-- Opening Marker --

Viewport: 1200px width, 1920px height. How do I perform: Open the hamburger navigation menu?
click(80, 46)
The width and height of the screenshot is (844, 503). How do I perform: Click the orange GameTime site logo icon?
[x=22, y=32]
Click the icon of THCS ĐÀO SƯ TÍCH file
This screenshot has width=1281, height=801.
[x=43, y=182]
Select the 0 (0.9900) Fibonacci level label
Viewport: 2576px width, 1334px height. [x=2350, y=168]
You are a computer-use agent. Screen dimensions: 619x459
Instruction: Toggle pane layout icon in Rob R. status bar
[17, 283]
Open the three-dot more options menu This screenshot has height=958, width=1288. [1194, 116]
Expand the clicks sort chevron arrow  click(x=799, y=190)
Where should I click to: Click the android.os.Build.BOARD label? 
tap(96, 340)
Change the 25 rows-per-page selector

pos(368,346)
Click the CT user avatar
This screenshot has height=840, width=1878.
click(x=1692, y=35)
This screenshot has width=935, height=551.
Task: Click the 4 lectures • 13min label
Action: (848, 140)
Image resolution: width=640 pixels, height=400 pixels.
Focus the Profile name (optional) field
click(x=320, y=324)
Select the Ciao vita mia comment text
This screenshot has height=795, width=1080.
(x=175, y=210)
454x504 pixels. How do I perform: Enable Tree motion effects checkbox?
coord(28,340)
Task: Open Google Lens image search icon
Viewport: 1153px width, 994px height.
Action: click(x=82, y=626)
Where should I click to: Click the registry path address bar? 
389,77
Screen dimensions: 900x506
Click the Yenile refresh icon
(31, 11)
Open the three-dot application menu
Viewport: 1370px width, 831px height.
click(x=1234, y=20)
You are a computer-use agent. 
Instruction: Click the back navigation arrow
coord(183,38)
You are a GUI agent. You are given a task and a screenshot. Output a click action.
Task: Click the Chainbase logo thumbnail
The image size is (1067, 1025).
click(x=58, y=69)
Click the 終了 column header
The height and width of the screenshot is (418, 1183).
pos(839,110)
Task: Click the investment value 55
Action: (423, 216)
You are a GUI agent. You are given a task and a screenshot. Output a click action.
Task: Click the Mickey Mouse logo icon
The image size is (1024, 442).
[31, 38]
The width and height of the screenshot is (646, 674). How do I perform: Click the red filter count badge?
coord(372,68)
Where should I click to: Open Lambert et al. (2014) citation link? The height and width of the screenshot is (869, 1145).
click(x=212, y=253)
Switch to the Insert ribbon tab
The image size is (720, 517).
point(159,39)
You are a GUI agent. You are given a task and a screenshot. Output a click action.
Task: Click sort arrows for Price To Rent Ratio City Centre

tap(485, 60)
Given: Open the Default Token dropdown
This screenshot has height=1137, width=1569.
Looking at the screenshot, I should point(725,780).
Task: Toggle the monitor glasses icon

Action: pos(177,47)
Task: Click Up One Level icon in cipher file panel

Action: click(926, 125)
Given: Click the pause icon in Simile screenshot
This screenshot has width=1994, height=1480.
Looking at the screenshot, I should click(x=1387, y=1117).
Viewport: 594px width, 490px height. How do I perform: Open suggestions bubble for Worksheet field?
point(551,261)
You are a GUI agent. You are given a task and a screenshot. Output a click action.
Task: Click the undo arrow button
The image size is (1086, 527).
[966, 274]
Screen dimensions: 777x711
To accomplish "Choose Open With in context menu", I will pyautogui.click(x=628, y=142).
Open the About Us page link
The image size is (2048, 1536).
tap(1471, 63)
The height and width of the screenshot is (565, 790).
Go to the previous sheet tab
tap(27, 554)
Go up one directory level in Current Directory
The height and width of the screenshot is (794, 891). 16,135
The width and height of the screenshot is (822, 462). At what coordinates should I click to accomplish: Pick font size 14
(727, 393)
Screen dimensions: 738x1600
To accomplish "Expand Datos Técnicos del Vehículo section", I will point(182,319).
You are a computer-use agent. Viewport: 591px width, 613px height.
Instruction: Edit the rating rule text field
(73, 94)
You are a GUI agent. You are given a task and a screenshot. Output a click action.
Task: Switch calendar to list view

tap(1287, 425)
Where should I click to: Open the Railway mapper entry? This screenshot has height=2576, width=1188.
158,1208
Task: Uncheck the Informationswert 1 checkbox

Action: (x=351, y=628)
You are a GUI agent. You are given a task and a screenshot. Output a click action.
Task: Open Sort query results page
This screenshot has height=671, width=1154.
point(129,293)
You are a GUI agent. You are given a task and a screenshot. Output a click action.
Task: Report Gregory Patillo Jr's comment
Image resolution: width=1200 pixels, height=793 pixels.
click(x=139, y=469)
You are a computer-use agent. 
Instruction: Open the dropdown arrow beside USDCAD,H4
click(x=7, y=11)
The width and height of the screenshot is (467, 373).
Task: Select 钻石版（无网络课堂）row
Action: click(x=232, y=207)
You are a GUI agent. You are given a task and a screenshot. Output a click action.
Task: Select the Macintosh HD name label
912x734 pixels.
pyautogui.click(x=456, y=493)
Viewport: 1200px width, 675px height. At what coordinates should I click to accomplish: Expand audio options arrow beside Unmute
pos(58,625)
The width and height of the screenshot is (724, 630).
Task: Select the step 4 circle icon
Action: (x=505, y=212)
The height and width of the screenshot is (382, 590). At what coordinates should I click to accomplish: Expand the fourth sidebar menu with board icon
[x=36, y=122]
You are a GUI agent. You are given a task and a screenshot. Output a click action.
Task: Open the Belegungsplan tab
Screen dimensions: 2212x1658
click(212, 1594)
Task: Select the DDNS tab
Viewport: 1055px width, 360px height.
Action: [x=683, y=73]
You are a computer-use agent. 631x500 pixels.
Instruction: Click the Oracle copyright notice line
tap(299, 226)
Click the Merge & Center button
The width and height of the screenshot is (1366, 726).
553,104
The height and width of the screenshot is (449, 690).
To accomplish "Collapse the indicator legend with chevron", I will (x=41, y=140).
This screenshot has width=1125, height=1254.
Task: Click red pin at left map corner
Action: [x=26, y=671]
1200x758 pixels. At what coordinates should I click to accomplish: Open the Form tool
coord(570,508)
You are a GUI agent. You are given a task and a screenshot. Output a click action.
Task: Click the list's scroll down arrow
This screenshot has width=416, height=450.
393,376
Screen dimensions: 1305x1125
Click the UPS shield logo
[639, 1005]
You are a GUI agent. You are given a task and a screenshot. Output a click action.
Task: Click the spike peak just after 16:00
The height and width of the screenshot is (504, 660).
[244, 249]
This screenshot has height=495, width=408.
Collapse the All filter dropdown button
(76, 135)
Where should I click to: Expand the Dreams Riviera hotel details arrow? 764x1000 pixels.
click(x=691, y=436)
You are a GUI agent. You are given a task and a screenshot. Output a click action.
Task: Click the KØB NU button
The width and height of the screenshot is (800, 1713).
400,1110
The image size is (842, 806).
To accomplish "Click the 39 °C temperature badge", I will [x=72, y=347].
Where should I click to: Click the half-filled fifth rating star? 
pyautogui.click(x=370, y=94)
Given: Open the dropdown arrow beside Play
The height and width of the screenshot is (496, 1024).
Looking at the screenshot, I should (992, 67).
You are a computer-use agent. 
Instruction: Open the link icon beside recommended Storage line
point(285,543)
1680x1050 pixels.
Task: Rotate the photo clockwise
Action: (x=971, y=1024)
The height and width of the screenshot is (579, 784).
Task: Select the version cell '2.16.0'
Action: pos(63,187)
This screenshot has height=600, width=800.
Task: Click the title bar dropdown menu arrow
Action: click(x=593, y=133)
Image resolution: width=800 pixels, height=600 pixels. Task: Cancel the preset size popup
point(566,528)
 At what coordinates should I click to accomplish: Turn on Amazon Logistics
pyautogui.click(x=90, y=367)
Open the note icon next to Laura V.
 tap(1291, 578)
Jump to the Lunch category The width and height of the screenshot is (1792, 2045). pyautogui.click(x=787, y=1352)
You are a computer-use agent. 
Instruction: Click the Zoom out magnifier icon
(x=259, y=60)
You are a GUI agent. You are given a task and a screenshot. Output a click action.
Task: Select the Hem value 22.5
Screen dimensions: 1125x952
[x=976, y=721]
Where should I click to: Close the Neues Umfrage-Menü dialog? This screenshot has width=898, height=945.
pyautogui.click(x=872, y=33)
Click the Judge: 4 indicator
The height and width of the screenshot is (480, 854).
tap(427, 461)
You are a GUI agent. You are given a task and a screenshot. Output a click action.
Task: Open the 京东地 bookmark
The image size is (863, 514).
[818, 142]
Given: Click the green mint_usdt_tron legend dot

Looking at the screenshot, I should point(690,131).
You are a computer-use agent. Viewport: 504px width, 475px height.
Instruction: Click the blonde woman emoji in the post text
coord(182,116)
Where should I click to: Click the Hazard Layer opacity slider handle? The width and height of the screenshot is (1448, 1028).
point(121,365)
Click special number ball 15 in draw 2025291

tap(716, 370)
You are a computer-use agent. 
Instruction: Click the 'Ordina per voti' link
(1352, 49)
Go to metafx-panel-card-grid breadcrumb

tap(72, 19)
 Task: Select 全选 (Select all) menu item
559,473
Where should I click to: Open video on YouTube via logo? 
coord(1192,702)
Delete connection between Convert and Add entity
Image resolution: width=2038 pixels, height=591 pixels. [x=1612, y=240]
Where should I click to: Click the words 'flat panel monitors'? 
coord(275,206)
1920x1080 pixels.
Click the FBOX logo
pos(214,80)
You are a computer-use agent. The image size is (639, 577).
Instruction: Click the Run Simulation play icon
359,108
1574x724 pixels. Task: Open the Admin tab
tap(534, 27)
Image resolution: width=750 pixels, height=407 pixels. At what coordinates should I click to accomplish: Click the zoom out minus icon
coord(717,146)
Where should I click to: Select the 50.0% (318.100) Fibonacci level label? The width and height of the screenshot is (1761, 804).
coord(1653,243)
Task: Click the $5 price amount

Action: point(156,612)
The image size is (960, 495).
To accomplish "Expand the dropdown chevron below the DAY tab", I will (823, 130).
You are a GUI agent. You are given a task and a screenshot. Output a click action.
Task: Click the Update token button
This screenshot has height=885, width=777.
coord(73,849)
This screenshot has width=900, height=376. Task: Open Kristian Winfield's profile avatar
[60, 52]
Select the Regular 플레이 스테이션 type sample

-- Closing Marker --

Read the lines above. Gather those in which the string "three" is found.

Open the three-dot more options menu This screenshot has height=958, width=1288. [1194, 116]
Open the three-dot application menu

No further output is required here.